The Catholic Church has long struggled with whether to allow its priests to take on a political role. Pope John Paul II vigorously opposed the "liberation theology" in which Catholic officials collaborated with left-wing politicians in Latin and South America.

In 1984, the Vatican also ordered Rev. Robert Ogle to give up his New Democratic Party seat in the House, in a bid to avoid a blurring of lines between the secular and spiritual worlds. Like Father Gravel, Father Ogle chose the priesthood.

"I'm a priest and I made it very clear when I was first nominated that I was a Catholic priest and that if I couldn't be a priest in this role that I was assuming I would leave that role," Father Ogle said at the time.

One of the newspaper articles the Vatican included in its letter to Father Gravel was written this summer by Rev. Raymond de Souza, a Catholic priest in Kingston, Ont., for The National Post. The article attacked the Bloc MP's views on abortion and the fact Father Gravel used his public post to put these views to the public.
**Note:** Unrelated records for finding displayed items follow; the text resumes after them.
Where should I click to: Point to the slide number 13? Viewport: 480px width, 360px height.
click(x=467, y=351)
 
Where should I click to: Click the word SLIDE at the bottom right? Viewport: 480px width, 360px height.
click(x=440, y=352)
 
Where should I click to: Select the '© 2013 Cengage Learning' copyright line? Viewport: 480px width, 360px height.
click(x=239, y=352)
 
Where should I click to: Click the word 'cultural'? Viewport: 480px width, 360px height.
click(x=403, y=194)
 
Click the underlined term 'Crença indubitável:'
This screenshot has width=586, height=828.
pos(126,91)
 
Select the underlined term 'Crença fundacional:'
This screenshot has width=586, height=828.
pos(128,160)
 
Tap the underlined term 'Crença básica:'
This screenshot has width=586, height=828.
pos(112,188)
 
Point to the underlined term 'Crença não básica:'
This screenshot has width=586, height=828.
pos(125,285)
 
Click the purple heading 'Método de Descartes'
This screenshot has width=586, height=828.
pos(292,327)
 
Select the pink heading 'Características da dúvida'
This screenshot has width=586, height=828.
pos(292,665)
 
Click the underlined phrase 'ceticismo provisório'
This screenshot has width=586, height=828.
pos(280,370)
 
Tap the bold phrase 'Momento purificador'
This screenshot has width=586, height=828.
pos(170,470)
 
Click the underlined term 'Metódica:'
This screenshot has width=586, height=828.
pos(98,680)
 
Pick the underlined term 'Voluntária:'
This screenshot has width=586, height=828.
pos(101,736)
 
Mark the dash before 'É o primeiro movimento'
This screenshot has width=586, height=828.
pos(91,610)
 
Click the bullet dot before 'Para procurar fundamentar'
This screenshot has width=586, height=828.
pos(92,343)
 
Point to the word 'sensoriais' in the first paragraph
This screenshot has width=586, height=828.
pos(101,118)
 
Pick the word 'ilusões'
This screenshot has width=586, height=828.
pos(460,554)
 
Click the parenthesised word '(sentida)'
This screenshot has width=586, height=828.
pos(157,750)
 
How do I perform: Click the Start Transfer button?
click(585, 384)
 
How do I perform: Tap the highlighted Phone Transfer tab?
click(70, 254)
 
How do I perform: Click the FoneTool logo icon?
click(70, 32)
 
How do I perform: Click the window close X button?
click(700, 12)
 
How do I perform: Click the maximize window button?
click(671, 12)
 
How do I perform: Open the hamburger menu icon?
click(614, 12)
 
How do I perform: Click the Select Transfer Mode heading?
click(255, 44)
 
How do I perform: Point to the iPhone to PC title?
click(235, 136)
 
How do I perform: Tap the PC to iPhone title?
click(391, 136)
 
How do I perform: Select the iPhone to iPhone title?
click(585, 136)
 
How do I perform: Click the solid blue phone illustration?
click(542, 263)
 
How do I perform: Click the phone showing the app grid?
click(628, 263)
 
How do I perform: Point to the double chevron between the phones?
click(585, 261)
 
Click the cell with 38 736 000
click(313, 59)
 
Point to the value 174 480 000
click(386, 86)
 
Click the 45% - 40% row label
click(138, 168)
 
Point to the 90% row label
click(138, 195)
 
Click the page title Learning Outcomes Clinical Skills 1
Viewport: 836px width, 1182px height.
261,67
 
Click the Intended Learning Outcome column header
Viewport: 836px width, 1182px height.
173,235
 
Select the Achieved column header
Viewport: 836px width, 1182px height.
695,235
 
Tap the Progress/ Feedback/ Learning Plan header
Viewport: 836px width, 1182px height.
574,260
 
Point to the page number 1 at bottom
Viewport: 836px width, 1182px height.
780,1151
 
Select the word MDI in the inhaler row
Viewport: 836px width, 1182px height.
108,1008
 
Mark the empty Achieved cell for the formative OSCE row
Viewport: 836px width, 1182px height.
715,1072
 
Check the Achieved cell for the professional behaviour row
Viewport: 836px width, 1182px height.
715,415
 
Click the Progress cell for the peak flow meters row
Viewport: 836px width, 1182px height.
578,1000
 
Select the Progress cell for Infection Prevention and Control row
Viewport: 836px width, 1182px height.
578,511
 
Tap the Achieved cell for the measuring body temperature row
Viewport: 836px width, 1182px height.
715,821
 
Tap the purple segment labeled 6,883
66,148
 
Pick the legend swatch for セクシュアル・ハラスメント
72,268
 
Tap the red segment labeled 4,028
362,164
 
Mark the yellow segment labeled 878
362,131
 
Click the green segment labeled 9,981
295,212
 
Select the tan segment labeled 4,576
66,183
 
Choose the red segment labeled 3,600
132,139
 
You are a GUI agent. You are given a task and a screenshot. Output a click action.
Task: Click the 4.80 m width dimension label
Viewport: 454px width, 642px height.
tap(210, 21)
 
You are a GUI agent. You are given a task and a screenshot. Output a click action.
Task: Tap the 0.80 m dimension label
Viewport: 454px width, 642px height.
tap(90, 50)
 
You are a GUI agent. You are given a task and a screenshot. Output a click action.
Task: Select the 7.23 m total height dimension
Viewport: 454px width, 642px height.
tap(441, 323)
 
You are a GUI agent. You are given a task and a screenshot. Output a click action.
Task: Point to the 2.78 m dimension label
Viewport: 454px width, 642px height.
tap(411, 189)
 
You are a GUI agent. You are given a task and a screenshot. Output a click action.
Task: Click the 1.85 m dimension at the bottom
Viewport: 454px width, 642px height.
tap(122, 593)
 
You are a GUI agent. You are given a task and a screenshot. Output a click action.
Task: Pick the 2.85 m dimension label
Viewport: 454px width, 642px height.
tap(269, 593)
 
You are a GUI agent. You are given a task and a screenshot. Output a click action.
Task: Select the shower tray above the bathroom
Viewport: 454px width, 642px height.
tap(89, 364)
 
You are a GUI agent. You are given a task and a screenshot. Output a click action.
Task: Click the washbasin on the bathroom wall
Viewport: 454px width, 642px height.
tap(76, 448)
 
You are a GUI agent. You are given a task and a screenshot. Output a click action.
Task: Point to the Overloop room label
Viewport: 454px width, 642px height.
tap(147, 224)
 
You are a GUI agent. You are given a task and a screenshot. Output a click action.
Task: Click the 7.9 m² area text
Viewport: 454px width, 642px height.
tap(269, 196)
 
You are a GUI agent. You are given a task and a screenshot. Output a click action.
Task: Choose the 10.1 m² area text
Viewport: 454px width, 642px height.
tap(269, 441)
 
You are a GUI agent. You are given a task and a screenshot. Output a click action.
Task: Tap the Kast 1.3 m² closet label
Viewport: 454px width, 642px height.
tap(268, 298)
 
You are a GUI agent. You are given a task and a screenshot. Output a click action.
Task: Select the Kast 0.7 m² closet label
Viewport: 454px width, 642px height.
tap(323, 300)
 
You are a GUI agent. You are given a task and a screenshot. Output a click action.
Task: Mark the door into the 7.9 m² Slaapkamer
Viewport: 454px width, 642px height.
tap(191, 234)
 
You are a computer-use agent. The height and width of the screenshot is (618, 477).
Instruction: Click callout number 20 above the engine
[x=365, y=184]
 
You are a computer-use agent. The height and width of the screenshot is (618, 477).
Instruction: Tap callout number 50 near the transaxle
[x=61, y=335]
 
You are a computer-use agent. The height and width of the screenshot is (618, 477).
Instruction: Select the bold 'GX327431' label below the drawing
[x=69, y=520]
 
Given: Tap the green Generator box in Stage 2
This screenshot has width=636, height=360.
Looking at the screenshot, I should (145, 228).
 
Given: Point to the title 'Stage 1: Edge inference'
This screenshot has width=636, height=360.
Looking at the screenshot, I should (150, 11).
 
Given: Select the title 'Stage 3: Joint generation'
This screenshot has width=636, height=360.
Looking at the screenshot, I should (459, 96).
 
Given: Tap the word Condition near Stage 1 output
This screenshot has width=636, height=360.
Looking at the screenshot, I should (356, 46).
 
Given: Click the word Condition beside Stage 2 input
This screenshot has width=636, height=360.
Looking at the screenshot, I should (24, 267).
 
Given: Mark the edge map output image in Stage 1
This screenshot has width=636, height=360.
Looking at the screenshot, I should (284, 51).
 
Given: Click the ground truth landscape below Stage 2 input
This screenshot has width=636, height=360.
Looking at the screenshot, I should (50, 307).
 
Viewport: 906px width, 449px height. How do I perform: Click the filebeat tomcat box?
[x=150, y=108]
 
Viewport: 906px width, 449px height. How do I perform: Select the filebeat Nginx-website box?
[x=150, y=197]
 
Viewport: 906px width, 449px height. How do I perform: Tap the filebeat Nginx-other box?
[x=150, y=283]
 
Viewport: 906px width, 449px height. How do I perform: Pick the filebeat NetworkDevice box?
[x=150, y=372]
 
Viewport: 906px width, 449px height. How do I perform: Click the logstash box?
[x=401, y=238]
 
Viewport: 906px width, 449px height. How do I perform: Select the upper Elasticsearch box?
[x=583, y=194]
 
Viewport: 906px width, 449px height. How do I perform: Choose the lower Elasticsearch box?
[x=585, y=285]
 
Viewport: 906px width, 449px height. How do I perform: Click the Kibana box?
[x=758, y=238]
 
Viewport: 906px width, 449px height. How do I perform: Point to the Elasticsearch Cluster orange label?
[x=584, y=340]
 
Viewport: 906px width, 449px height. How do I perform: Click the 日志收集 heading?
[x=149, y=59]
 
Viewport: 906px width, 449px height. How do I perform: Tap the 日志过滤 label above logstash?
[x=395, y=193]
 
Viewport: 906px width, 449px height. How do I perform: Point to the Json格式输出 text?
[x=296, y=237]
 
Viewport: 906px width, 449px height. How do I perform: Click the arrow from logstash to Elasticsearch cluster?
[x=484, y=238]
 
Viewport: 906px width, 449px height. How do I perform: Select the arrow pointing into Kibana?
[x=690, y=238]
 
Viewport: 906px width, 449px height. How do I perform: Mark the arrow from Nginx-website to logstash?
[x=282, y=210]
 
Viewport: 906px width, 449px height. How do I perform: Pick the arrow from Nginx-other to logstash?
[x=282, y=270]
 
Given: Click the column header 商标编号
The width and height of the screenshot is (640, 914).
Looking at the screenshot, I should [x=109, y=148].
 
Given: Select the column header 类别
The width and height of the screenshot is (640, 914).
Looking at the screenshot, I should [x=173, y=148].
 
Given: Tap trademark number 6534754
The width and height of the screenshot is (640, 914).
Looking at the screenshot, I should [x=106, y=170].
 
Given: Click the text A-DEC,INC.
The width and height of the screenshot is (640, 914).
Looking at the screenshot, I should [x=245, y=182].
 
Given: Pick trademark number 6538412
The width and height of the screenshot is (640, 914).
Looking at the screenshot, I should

"There are occasions when crackpottery is newsworthy in itself - not for the crackpot's argument, but for his identity," Father de Souza wrote. "Gravel is a poseur who has made a very successful career for himself filling a niche that no publicist can resist, namely the Catholic priest who goes about slagging the Church."

After sporadically acting as a male escort in his late teens and early 20s, Father Gravel became a bartender, pursued a degree in theology at the University of Montreal and, at 25, decided his calling in life was to become a priest.

He was also a card-carrying Parti Québécois and Bloc Québécois member and often publicly defended his nationalist views. Even while officiating at mass, he often wore a bright blue stole with a white fleur-de-lys on one side and the cross of Jesus on the other.

As a priest, Father Gravel was a critic of the church's position on same-sex marriage and abortion rights, but he also pointed out that the Church and the Bloc were on the same page when it comes to social programs and poverty.